— Start of Document excerpt —
TABLE I Parameters of MMC-HVDC Grid

Description	Value
Rated DC voltage $U_{d c}$	±500 kV
$L_{d c}$	300 mH
Arm reactor of MMC $L_{a r m}$	100 mH
$N_{s m}$	300
$C_{s m}$	12 mF
Power rating for MMC1, MMC3	1500 MW
Power rating for MMC2, MMC4	3000 MW

Long-distance overhead transmission lines are represented using frequency-dependent distributed-element based long-distance overhead transmission line models, as shown in Fig. 2, where r₀, l₀, g₀, and c₀ are the line resistance, inductance, conductance, and capacitance per unit of length, respectively; a1-a4 represent the nodes 1-4; G1 and G2 represent the ground wires; and C1 and C2 represent the conductors. The structure of the frequency-dependent overhead line model and the tower model in EMT simulations are shown in Fig. 2(b). The simulation setup in PSCAD of transmission line is listed in Table II.

Fig. 2 Frequency-dependent distributed-element based long-distance overhead transmission line models. (a) Equivalent circuit of one transmission line unit. (b) Frequency-dependent overhead transmission line and tower model used in EMT simulations.

TABLE II Simulation Setup in PSCAD of Transmission Line

Description	Simulation Setup
Conductor	Chukar
Ground wire	1/2 high strength steel
Ground resistivity	100 Ω·m

B. Fault Voltage Analysis

The inception of a short-circuit fault can be emulated by imposing an additional voltage source at the fault location that has an equal but opposite amplitude to the initial voltage. This inserted source will generate traveling waves that propagate to both ends of the transmission line. As shown in Fig. 3, V₀ is the inserted voltage source; R_f is the grounding resistance; and $i_{m}$ and $i_{n}$ are the currents of terminals m and n, respectively. The positive direction of the current is from bus to line, as marked in Fig. 3.
— End of Document excerpt —
What the task requires → In the MMC-HVDC grid excerpt, which conductor is specified in the PSCAD simulation setup for the transmission line?
— Start of Record set —
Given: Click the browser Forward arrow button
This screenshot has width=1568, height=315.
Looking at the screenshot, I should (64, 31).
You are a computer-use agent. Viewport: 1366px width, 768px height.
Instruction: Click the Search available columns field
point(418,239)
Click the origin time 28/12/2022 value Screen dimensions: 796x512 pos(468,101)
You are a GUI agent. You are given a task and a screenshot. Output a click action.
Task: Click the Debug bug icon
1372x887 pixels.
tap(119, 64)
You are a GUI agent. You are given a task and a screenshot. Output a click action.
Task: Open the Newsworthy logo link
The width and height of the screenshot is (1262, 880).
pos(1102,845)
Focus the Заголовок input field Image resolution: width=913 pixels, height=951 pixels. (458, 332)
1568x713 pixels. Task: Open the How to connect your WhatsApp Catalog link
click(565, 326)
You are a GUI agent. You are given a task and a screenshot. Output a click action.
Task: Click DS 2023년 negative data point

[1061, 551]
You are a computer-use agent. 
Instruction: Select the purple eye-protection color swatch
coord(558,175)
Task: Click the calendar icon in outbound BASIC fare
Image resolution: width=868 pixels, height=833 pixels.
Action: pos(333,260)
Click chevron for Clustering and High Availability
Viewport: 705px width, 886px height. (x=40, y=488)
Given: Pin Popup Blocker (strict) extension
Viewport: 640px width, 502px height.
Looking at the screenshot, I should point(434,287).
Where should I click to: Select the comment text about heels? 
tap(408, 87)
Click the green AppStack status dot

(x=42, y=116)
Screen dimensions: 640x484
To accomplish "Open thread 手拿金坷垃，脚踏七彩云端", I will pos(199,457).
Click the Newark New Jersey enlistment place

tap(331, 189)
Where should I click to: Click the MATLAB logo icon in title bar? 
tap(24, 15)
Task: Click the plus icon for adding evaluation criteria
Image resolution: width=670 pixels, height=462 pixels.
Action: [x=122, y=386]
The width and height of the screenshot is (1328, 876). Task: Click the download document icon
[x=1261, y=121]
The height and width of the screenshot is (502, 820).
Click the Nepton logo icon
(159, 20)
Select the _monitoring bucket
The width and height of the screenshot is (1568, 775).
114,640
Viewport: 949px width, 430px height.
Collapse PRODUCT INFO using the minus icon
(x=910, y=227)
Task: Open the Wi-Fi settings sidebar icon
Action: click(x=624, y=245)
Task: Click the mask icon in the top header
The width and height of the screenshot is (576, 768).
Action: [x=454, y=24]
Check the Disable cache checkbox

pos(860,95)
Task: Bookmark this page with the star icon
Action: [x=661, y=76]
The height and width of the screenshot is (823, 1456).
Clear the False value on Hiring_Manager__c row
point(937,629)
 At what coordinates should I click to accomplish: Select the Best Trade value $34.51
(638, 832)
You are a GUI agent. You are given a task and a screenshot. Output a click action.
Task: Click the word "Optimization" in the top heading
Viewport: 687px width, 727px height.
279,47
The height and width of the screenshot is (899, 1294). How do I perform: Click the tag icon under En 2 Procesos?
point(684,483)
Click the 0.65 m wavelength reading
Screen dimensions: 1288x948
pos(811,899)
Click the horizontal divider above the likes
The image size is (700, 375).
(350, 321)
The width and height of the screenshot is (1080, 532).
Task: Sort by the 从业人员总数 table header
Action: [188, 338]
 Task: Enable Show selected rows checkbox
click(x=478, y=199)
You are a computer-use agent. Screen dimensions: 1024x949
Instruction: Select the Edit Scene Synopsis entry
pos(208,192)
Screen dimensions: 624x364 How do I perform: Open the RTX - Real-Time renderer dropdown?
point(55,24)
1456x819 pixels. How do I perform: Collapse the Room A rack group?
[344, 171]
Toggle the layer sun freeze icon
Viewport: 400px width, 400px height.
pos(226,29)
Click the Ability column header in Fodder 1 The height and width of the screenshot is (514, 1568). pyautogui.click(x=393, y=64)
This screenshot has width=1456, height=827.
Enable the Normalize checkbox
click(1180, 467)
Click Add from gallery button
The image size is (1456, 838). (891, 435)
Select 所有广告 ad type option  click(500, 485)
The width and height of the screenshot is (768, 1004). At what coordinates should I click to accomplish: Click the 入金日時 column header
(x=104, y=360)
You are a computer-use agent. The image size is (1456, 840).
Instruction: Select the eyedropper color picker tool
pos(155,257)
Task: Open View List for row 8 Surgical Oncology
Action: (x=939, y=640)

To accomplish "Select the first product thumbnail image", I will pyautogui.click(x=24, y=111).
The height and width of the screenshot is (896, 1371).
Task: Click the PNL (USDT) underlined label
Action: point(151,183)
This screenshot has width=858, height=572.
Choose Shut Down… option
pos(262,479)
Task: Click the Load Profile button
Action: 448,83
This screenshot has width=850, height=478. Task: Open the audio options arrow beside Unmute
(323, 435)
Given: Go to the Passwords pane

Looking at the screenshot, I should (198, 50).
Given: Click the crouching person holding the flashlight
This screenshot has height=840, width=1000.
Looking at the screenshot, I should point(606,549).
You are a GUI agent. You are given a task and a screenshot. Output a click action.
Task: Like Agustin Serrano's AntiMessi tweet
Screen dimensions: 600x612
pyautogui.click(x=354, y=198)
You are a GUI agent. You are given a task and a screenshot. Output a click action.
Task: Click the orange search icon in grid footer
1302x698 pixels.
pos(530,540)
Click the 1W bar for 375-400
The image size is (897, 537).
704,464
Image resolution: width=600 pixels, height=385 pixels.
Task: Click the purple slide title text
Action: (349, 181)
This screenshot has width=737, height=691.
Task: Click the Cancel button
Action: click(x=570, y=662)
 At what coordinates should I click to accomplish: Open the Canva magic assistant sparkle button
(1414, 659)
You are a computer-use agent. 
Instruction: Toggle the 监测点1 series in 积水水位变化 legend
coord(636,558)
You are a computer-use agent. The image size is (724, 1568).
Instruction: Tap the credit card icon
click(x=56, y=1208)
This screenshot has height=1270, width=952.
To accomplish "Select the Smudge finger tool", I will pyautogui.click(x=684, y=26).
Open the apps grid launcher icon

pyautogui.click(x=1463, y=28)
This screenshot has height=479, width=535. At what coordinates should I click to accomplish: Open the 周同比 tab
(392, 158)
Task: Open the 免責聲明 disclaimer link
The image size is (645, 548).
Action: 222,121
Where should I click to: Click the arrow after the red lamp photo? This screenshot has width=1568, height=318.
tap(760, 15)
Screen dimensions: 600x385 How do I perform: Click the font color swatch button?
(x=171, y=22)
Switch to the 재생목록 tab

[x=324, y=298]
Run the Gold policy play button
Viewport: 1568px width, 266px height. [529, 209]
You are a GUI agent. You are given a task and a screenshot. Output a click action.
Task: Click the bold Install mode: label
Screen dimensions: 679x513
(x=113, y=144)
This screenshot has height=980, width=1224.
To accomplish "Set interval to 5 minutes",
— End of Record set —
Solution for this problem → Chukar